▸ Task brief
Please copy exactly the line that contains "Task: Select the 定制版 vertical tag" and every line after it through the end of the records, leaving the pictures out.

(Records excerpted from a collection)
- Opening Delimiter -
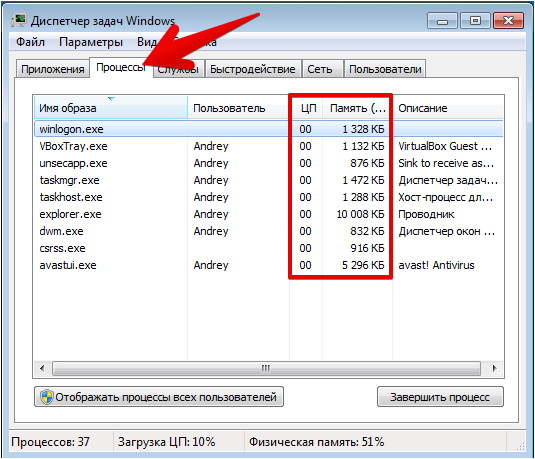Click the right scrollbar arrow
Viewport: 535px width, 459px height.
point(494,369)
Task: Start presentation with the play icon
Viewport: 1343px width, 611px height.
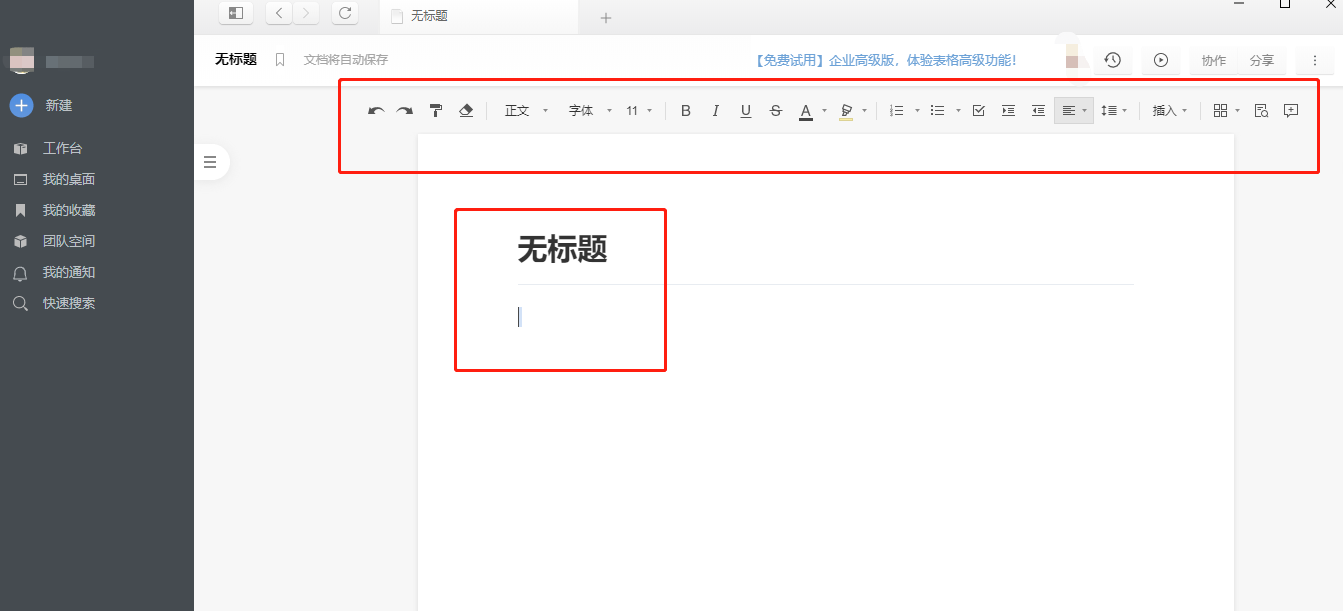Action: (1160, 60)
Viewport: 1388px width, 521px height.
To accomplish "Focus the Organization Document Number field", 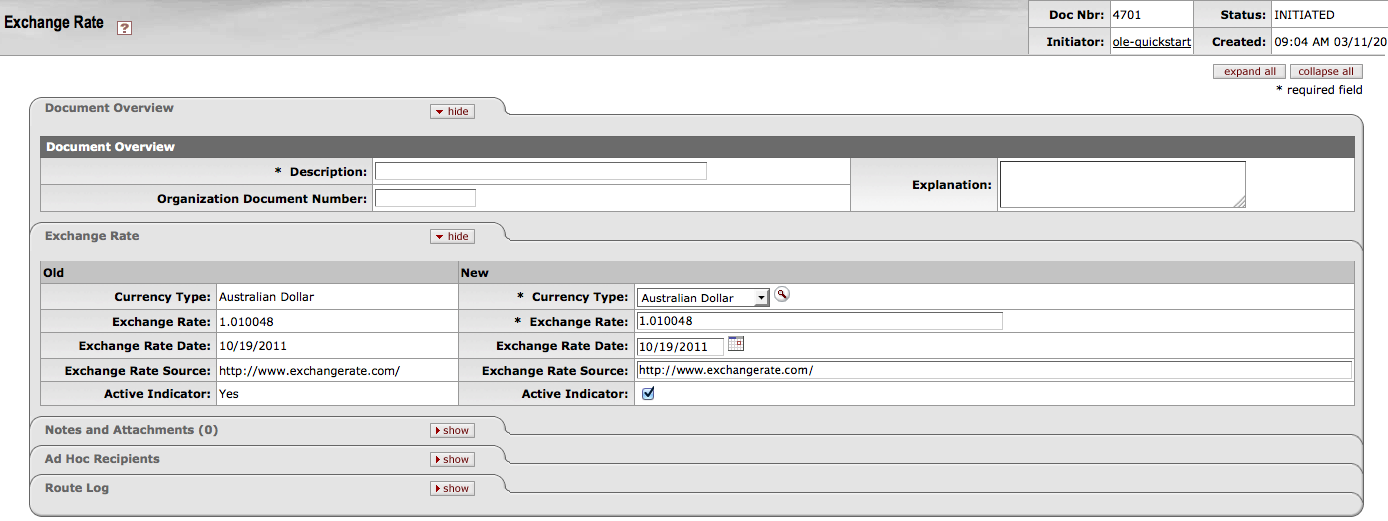I will coord(425,198).
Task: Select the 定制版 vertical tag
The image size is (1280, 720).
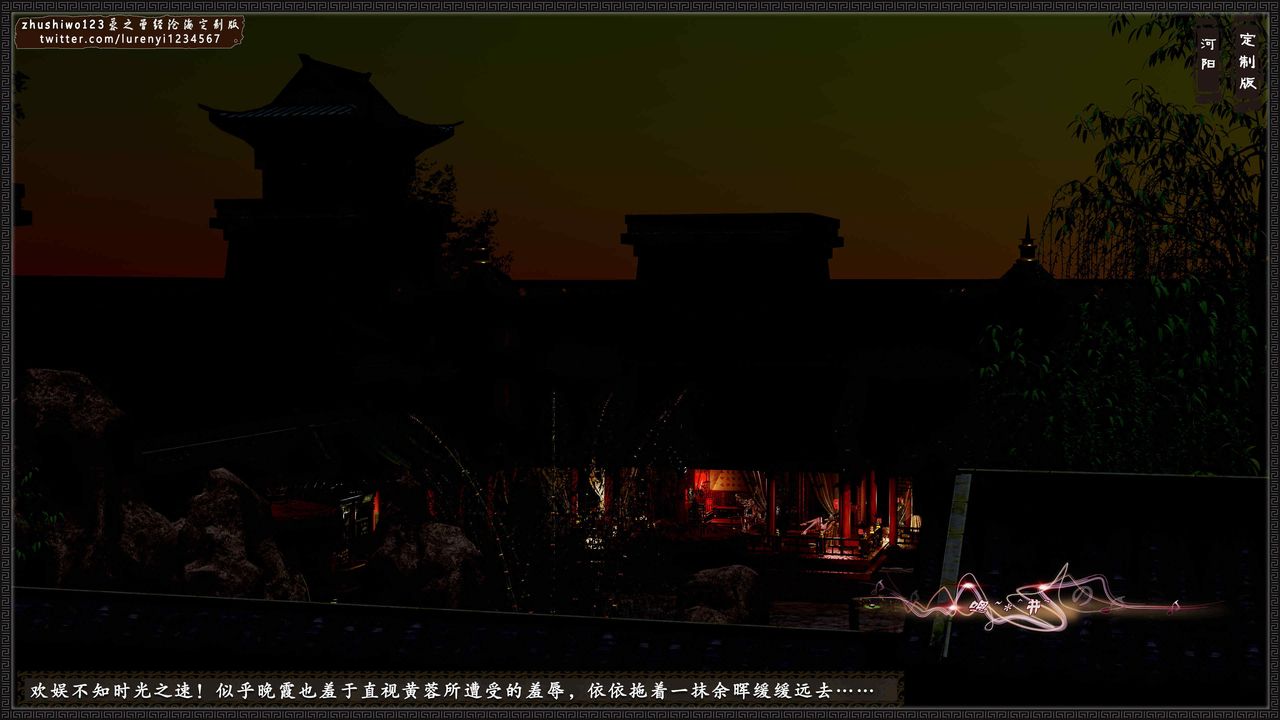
- Closing Delimiter -
▸ Solution for this task
Task: Select the 定制版 vertical tag
The image size is (1280, 720).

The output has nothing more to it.